38 est une république libérale, ça ne marche pas du tout de la même façon. Le formatage idéologique qui existe en Chine, je pense, c’est un point de vue très personnel, n’est peut-être pas dangereux, mais peut fermer les esprits des élèves dans les sens où le PCC n’enseigne que sa voix et impose sa propre voix. Moi, j’ai appris des opinions politiques en confrontant différents partis et différentes opinions. Je trouve que le nationalisme est exacerbé en Chine dans le sens où il est très développé, mais en même temps, je le comprends, la Chine est très grande et c’est une grande population, donc pour unir toutes ces populations, ces différentes ethnies, on essaye de les rassembler sous une même panière, sous une même couleur. Du coup, il est obligatoire de passer par un fort nationalisme pour que tout le monde se sente attaché à un même pays et justement pour éviter les divisions. Je dirais que cette valorisation du nationalisme, c’est ce qui unit le peuple. Aujourd’hui on voit bien que la population chinoise est quand même relativement unie derrière son gouvernement, derrière son pays. En France, la population est souvent divisée parce qu’on n’a pas tous les mêmes idées. Il y a de rares moments où la population française peut être unie, nationaliste, par exemple, pour la Coupe du monde, on voit que c’est seulement pour les événements sportifs où le peuple français fait Un, mais autrement, à part ces moments-là, on ne ressent pas d’engouement pour le drapeau français, pour son pays. (Entretien du 21 septembre 2016 dans mon bureau).

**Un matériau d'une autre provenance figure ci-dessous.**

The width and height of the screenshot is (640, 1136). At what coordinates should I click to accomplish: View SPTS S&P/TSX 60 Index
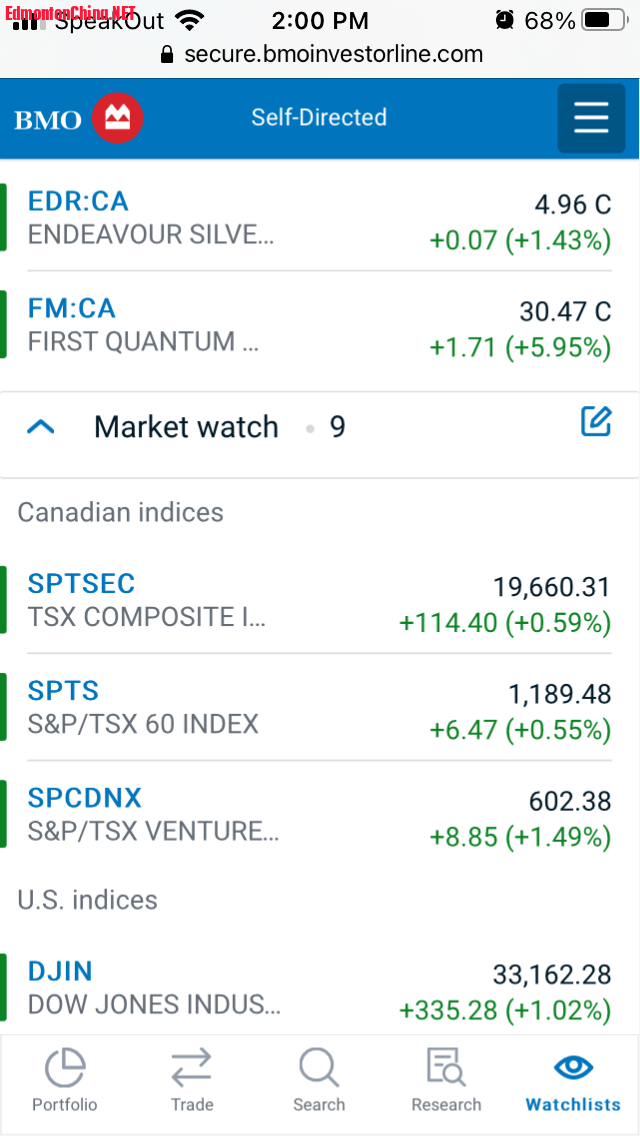[x=63, y=691]
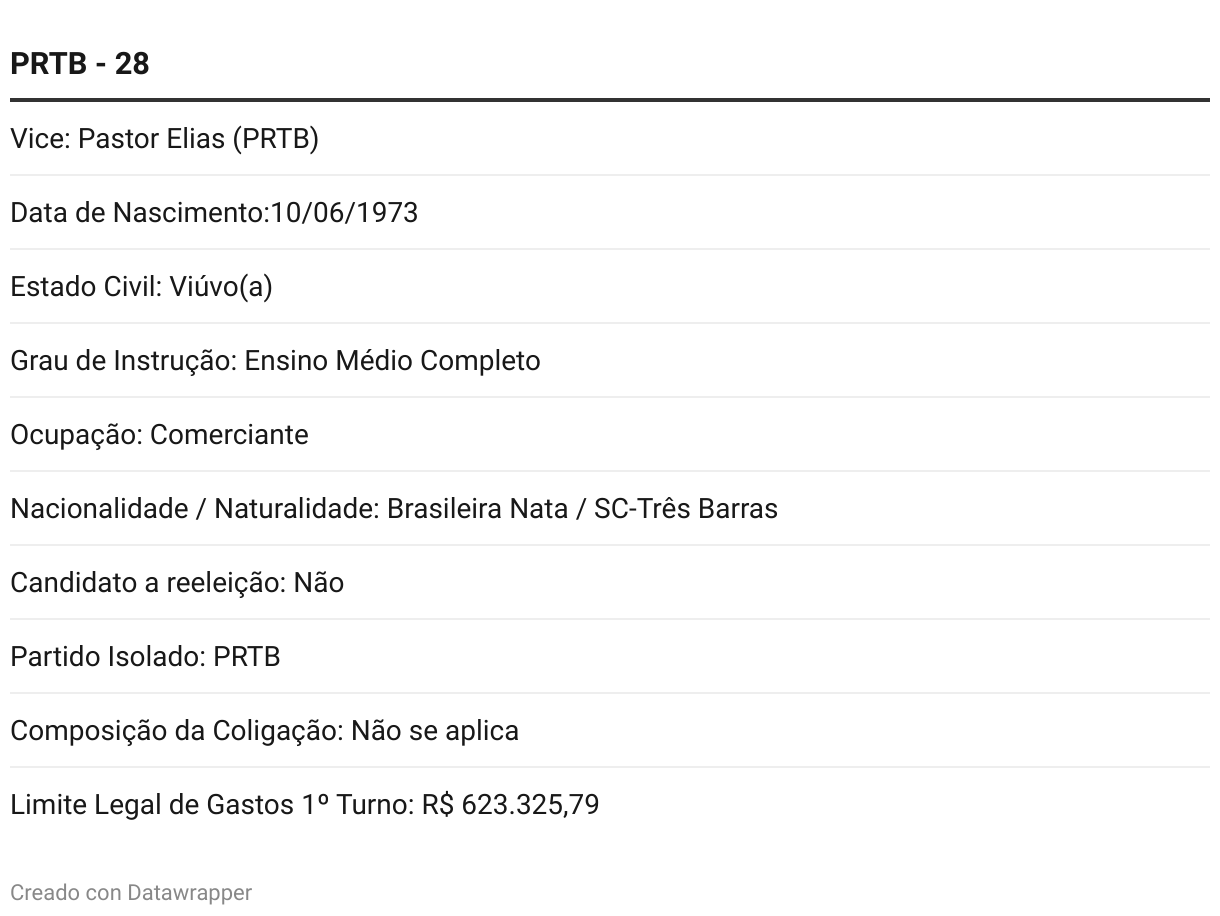Select the Ensino Médio Completo value
The height and width of the screenshot is (916, 1220).
(x=392, y=361)
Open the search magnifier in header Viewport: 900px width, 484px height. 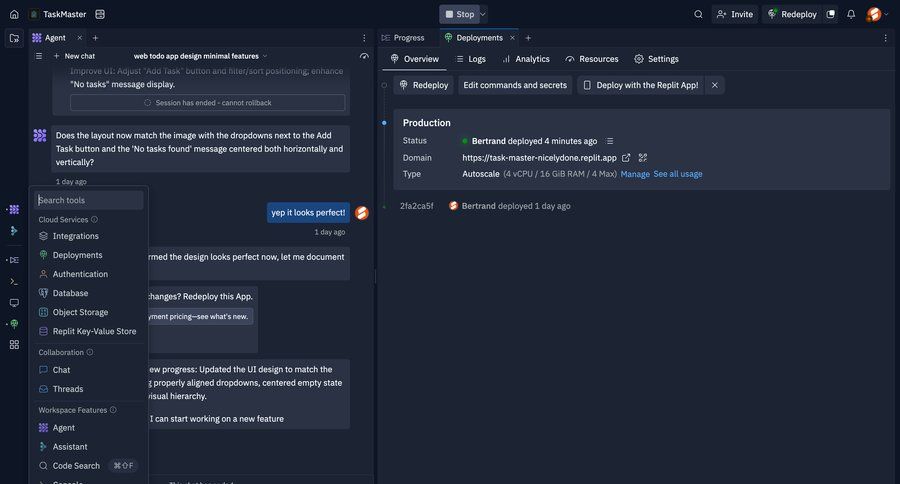(698, 14)
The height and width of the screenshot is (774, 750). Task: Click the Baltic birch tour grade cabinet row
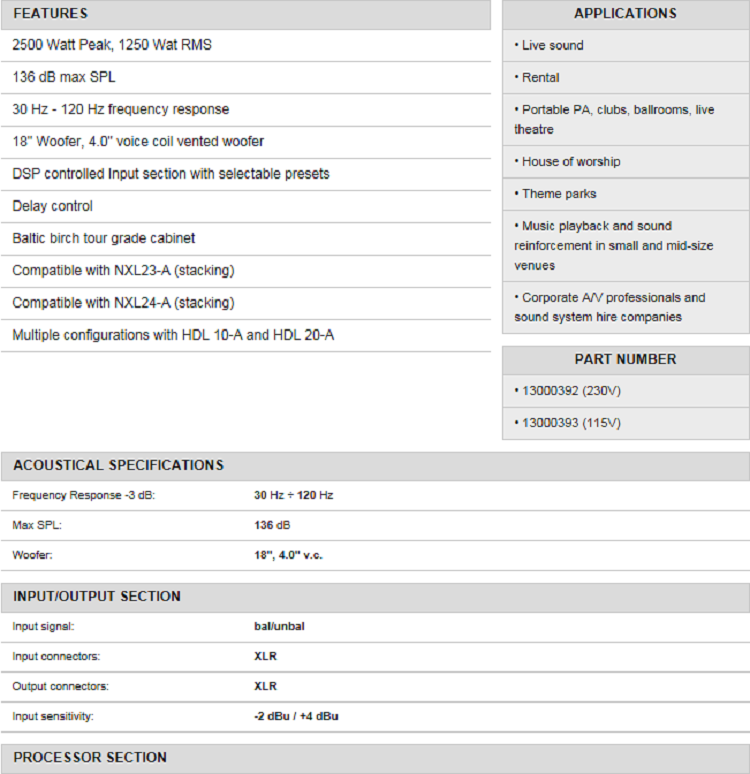click(104, 238)
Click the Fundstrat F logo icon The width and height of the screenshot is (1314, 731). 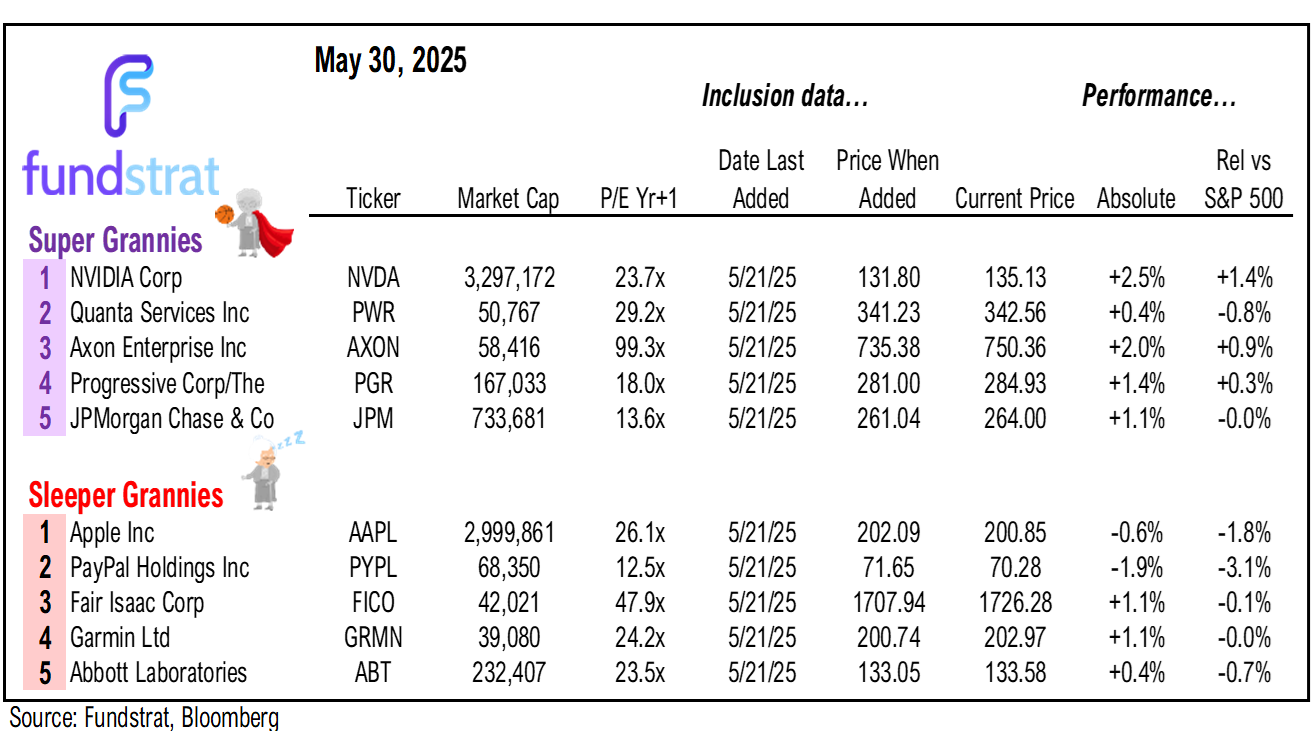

Chacun à son propre mot à dire sur la question du système politique et du système scolaire. Ici, je n’ai pas l’intention de juger les propos de Simon ou de prendre parti pour tel ou tel système. Mais le discours instantané, improvisé, et sincère de Simon sur ce sujet lors de l’entretien, m’a beaucoup touché dans la mesure où il m’a inspiré sur ma façon d’interpréter les choses, et sur ma façon de mener mon enquête. Tout d’abord, en tant que jeune adolescent, il peut se décentrer et nuancer ses idées selon le contexte. Il modalise et utilise les mots nuancés comme « mais », « en même temps », « relativement », etc. Il analyse, à sa propre manière, les avantages et les inconvénients du système scolaire chinois, et celui de son pays. Il y a de bonnes choses à prendre dans chaque enseignement. Cela me met en garde contre toute approche manichéenne, une division radicale entre le bien et le mal sur les phénomènes observés.

Ensuite, malgré de bons côtés, je partage la remarque de Simon sur le fait que le patriotisme exacerbé à l’école pourrait aboutir, dans une certaine mesure, à une certaine étroitesse d’esprit. La pluralité des points de vue est primordiale pour la socialisation d’un individu. Cet échange a consolidé mon idée d’appliquer la démarche interculturelle dans le cours, de façon à sensibiliser mon public à la différence culturelle à travers l’apprentissage d’une langue étrangère. Enfin, l’entretien non-structuré et l’échange permanent avec un lycéen français et deux professeures françaises autour des différents faits observés dans le lycée chinois ont ouvert mon horizon d’observation et d’interprétation. En tant que chercheur originaire de Chine, ce côté relativement familier et proche avec le lycée chinois aurait pu parfois constituer une barrière pour certaines découvertes significatives sans l’échange avec les francophones de mon terrain.

En effet, nos évidences ne sont pas forcément celles de l’autre, nos références et notre situation sociale non plus, nos formatages initiaux et notre éducation encore moins. De ce fait, l’entretien avec eux m’a semblé très pertinent durant mon enquête car il m’a apporté de nouvelles connaissances sur le système scolaire du lycée français et m’a permis de faire une

39 comparaison avec le contexte dans lequel je m’étais engagé. Et cette comparaison a pu parfois m’amener à adopter des actes beaucoup plus efficaces pour mon enquête et même pour ma pratique pédagogique. De ce fait, à part une forte couleur ethnographique, mon observation participante dans ce lycée est également revêtue d’une perspective interculturelle. La dimension ethnographique et la dimension interculturelle sont ainsi liées dans mon enquête de terrain.